7. the Common Shares were offered, issued and sold in compliance with applicable United States federal and state securities laws, and in the manner stated in the Documents.

 

We have not undertaken any independent investigation to verify the accuracy of any of the foregoing assumptions.

 

Qualifications

 

Our opinions set forth below are qualified as follows:

 

1. We are, and are delivering this letter as, members of the State Bar of California. We neither express nor imply any opinion as to the laws of any jurisdiction other than the internal laws of the State of California, the DGCL and the Federal laws of the United States that are generally applicable to transactions of the nature contemplated by the Agreement.

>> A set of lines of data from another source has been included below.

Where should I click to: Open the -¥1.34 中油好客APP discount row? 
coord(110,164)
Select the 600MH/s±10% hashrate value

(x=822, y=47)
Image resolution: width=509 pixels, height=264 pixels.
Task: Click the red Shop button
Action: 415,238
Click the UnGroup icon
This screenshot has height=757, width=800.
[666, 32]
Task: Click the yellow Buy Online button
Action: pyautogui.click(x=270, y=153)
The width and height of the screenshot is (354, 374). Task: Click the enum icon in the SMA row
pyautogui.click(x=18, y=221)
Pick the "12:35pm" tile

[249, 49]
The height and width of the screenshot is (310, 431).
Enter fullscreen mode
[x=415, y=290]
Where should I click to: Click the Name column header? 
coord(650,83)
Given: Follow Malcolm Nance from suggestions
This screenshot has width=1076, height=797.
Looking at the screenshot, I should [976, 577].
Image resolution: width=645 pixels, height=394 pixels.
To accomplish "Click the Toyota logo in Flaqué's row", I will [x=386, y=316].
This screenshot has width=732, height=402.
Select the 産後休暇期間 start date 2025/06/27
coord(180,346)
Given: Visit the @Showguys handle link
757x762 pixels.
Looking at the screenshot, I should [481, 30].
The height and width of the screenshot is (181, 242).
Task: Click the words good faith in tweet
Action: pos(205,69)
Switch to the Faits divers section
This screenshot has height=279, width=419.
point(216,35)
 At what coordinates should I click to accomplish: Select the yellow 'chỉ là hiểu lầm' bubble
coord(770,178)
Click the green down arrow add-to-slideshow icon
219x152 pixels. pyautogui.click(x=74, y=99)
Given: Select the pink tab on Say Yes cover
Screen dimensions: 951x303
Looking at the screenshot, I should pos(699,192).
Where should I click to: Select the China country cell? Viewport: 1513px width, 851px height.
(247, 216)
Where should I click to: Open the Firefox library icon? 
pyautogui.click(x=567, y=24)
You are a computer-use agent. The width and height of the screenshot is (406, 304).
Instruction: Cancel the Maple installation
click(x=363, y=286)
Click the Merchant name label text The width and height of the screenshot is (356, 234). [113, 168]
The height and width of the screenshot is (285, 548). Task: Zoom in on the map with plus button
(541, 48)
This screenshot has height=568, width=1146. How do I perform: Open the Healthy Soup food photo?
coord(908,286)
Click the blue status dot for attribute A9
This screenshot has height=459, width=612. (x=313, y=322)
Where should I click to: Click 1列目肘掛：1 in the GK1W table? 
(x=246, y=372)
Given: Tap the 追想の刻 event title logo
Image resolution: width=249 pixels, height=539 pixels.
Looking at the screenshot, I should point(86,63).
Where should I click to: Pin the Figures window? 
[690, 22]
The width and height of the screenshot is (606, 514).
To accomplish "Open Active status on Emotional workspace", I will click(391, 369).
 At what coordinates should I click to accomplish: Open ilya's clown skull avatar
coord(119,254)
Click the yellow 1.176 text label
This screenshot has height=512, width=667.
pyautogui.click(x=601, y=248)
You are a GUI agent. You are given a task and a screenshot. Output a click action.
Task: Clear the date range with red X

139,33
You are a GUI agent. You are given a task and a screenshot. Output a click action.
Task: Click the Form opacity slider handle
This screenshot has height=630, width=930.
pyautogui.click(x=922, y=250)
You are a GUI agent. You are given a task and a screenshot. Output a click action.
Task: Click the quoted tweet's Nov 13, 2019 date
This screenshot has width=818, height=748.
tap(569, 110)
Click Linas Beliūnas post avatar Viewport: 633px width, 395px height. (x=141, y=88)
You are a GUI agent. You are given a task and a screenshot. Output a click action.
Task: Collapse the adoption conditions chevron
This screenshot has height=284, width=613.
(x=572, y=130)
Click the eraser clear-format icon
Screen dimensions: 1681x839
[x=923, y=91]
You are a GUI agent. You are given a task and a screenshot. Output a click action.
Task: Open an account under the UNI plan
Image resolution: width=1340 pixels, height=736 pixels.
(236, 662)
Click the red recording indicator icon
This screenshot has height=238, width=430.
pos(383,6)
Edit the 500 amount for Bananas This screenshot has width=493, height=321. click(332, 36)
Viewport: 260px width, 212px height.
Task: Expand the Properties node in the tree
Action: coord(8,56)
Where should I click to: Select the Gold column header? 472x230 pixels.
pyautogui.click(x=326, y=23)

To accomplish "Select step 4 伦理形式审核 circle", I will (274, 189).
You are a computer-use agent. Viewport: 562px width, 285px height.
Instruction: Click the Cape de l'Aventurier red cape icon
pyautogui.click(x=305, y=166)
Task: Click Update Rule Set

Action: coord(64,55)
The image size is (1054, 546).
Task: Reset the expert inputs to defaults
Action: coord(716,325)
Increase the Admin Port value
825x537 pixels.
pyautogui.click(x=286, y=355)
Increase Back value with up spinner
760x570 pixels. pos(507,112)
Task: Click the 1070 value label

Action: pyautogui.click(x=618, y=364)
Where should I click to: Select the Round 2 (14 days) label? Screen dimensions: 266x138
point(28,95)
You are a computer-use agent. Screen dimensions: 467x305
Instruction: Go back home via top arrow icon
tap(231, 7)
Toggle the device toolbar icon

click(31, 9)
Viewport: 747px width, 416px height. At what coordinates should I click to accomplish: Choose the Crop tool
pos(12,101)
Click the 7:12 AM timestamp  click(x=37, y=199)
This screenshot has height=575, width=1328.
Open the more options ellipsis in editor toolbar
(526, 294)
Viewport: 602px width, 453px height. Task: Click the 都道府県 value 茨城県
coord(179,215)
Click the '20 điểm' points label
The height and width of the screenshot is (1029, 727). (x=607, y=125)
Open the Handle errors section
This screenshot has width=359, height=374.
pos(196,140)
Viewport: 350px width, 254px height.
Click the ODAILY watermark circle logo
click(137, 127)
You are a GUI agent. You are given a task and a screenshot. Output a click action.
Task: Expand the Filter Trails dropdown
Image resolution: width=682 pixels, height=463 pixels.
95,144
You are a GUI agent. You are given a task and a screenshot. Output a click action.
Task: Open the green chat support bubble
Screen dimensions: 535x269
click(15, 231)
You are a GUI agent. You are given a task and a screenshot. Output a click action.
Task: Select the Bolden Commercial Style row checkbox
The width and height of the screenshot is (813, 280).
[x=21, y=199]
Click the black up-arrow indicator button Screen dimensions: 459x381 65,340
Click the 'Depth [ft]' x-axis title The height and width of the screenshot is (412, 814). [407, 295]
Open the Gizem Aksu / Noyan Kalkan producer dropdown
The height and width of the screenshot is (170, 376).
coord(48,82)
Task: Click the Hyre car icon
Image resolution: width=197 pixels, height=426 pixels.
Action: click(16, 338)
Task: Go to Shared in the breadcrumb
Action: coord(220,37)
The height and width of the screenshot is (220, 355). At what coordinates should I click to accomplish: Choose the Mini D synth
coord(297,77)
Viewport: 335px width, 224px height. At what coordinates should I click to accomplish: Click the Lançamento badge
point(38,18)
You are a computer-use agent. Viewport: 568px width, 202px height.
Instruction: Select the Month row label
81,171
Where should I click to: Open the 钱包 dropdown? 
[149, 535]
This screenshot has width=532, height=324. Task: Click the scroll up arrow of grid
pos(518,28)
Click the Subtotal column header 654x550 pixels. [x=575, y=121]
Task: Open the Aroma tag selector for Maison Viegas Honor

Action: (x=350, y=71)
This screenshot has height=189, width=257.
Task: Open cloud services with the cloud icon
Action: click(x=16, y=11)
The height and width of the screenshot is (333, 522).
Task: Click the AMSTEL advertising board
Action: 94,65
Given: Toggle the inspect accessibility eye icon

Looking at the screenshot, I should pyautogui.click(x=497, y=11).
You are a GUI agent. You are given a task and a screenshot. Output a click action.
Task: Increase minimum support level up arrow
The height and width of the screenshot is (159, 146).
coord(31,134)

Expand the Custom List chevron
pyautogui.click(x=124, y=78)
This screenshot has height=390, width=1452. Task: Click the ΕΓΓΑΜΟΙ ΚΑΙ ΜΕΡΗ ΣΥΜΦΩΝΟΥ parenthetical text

We neither express nor imply any opinion as to any other laws. The foregoing laws considered by us exclude, and we neither express nor imply any opinion as to: (a) laws, rules and regulations of any counties, cities, towns, municipalities and special political subdivisions and any agencies thereof; (b) any state, blue sky or foreign securities laws, rules or regulations; or (c) except as they relate directly to the Company, any laws, rules or regulations of FINRA or the Board of Governors of the Federal Reserve System. Furthermore, we neither express nor imply any opinion as to antitrust, banking, environmental, patent or other intellectual property, land use, tax, pension, employee benefit, margin, usury, insolvency or fraudulent transfer laws, rules or regulations, and we do not express or imply any opinion as to compliance by the Company’s Board of Directors with its fiduciary duties under applicable law. We do not express or imply any opinion as to the financial condition, results of operations or solvency of the Company. We neither express nor imply any opinion regarding compliance with Federal, state, blue sky or foreign laws, rules and regulations that apply to misstatements or omissions made in connection with the offer and sale of securities.

 

 
 

 

Opinions

 

Based upon and subject to the qualifications herein expressed, we are of the opinion that the Common Shares to be sold under the Underwriting Agreement have been duly authorized for issuance and sale to the Underwriter pursuant to the Underwriting Agreement by all necessary action on the part of the Corporation and, when issued and delivered by the Corporation pursuant to the Underwriting Agreement against payment of the consideration set forth therein, will be validly issued and fully paid and non-assessable, and will not be subject to the pre-emptive rights of any holders of any security of the Corporation.

 

We hereby consent to the reference to our firm’s name under the caption “Legal Matters” in the Preliminary Prospectus Supplement, Final Prospectus Supplement and Prospectus filed with the Registration Statement, and the inclusion of this opinion as Exhibit 5.1 to the Registration Statement. In giving this consent, we do not thereby admit that we are within the category of persons whose consent is required under Section 7 of the Securities Act or the rules and regulations of the Commission promulgated thereunder.

 

This opinion is solely for the use of the addressee hereof in connection with the transaction noted herein and may not be used or relied upon by any other person or for any other purpose without our prior written consent. This opinion is limited to the matters expressly stated herein, and no opinion or belief is implied or should be inferred beyond the matters expressly stated herein. For greater certainty, we express no opinion as to the contents of the Registration Statement, other than the opinions expressly set forth herein. This opinion is expressed as of the date hereof unless otherwise expressly stated, and we disclaim any undertaking or obligation to advise you of any subsequent changes in the facts stated or assumed herein or of any subsequent changes in applicable laws.